Was it worth it?
My palliative care doctor sat across from me with my chart. It held every treatment I’d had over six years of chemotherapy. The whole list was printed for her to review, page after page.
It included the stem cell transplant, and the six months I got before the cancer came back. Then CAR-T, which gave me 20 months where I could breathe again. I could plan past next week. I’ve had surgeries. I’ve had rounds of radiation. Right now, I take targeted drugs to keep the cancer in my bone marrow in check. It feels like a fight with my own cells. And most recently, I had radiation for prostate cancer. It seems one cancer wasn’t enough.
She already knew all of this. She had read my records and studied my scans. She understood the sheer volume of what I’d been through. Then she looked up from the chart and asked what no one had asked me before.
“Do you think all of that was worth it?”
I’ve been asked a lot over the last six years. About pain. About side effects. About advance directives and quality of life. About how I’m coping, and whether I need more support. About whether I understand my prognosis. But no one had asked me that. If I’m honest, I hadn’t asked myself either.
Six years is a long time to live in the country of cancer. You’d think you’d have time to weigh your choices, to wonder what you would do again and what you wouldn’t. But when you’re in it, really in it, you don’t sit back and reflect. You go to the next appointment. You manage the side effects. You cling to the small wins. You take the hits. You keep going, because stopping means admitting something you’re not ready to say out loud.
So there we were in her office, with that question between us.
Was it worth it?
I thought about the six months after my transplant. For the first time, I believed I’d turned a corner. I made plans that had nothing to do with clinics and labs. Hope felt almost reckless, because some part of me knew the cancer could return. And it did.
Then I thought about the 20 months after CAR-T. Longer than anything I’d had in a long time. Long enough to forget, now and then, that the clock was always running. Long enough to think in seasons, not scan cycles. Long enough to remember what it felt like to live without measuring every day against the fear of losing it.
I also thought about the hard parts, and there were many. Days when getting out of bed felt like a mountain. Nights when pain kept me awake. Moments in the mirror when I didn’t recognize my own face. In those moments, I’d catch the worry on Joyce’s face, and I’d feel the cost of my illness on her, too. The surgeries. The waiting rooms that became familiar. The endless not knowing that reshaped our life.
And then I answered.
“Yes. It was and is worth it.”
Here’s what these six years have taught me. Life is a gift from God. Something that precious can’t be thrown away just because the road is hard, long, or unclear.
I’m not saying this has been beautiful. I’m not saying I’m grateful for cancer. I’m not. I’m not saying it’s all part of a plan that will make sense if you squint at it the right way. I’m not trading in slogans.
I’m trying to tell the truth. And the truth is this: life is still worth showing up for, even when it’s messy and painful, even when the future won’t sit still. Showing up might mean another round of treatment. It might mean the remission clock resets. It might mean a new diagnosis you didn’t see coming. It might mean treatment that holds the line instead of curing. Life is still worth showing up for.

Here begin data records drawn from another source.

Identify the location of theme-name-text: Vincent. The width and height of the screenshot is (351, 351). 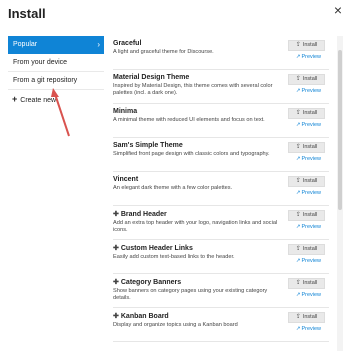
(126, 180).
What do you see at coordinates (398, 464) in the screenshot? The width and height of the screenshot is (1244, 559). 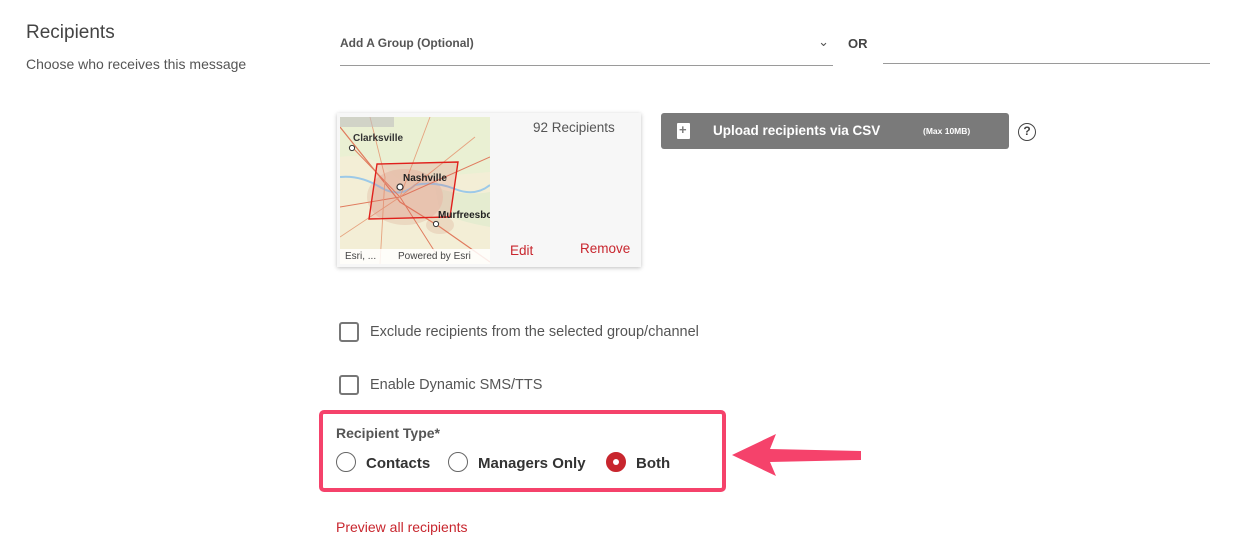 I see `radio-contacts-label: Contacts` at bounding box center [398, 464].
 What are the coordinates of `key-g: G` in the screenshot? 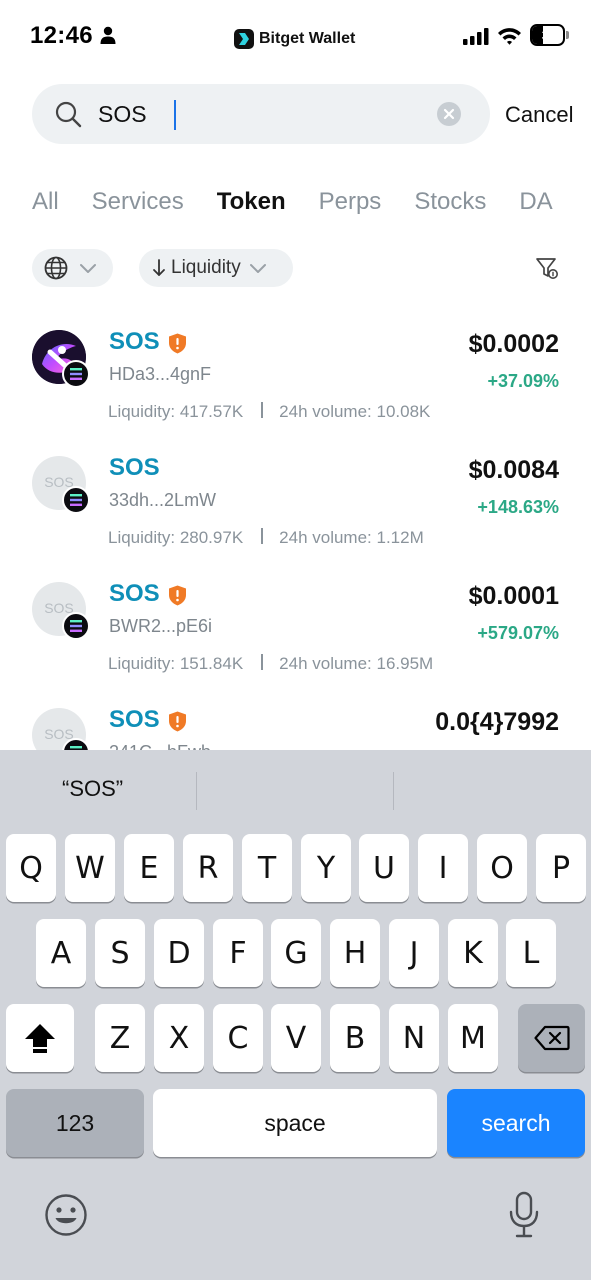 It's located at (296, 953).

That choice, the choice to show up, is a kind of courage. Not the loud kind. Not the kind that gets applause. The quiet kind that looks like getting dressed for an appointment you don’t want to go to. Like swallowing pills that make you tired. Like letting someone drive you home because you’re too weak to do it yourself. Like waking up and trying again.
What does courage look like in your life? Is it in the big moments, or the small ones you don’t talk about? Is it staying when it would be easier to check out? Is it telling the truth when people want a neat answer?

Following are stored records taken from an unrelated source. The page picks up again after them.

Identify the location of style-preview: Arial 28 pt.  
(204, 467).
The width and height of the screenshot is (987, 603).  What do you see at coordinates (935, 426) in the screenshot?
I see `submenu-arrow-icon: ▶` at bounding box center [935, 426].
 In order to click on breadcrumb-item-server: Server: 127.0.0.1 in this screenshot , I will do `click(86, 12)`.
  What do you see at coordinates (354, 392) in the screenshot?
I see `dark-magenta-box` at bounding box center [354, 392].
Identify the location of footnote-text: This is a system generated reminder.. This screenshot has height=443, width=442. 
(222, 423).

I’ve gained six years of life. Six years of sunrises. Six years of talks at the table, and ordinary moments that only seem ordinary until you picture them gone. I’ve had six years as Joyce’s husband. I’ve had six years of watching my kids grow into who they are. I’ve had six years of writing, and reaching out, and trying to make something meaningful in the middle of what can feel meaningless.
The doctor nodded. She didn’t correct my answer. She didn’t dress it up. She let it stand.
I’ve returned to that question many times since. Was it worth it? Is it still worth it? Will it be worth it tomorrow when the side effects feel like too much? Will it be worth it next month if the scans bring bad news?
Maybe the answer will keep being yes. Not because I’m brave in some special way. Not because I’m stronger than other people. Not because my faith never shakes. The answer is yes because life, for all its difficulty, is still a gift I’m not ready to hand back.
That feels most true when the path is steep. Most true when the days stretch long. Most true when the outcome stays unknown.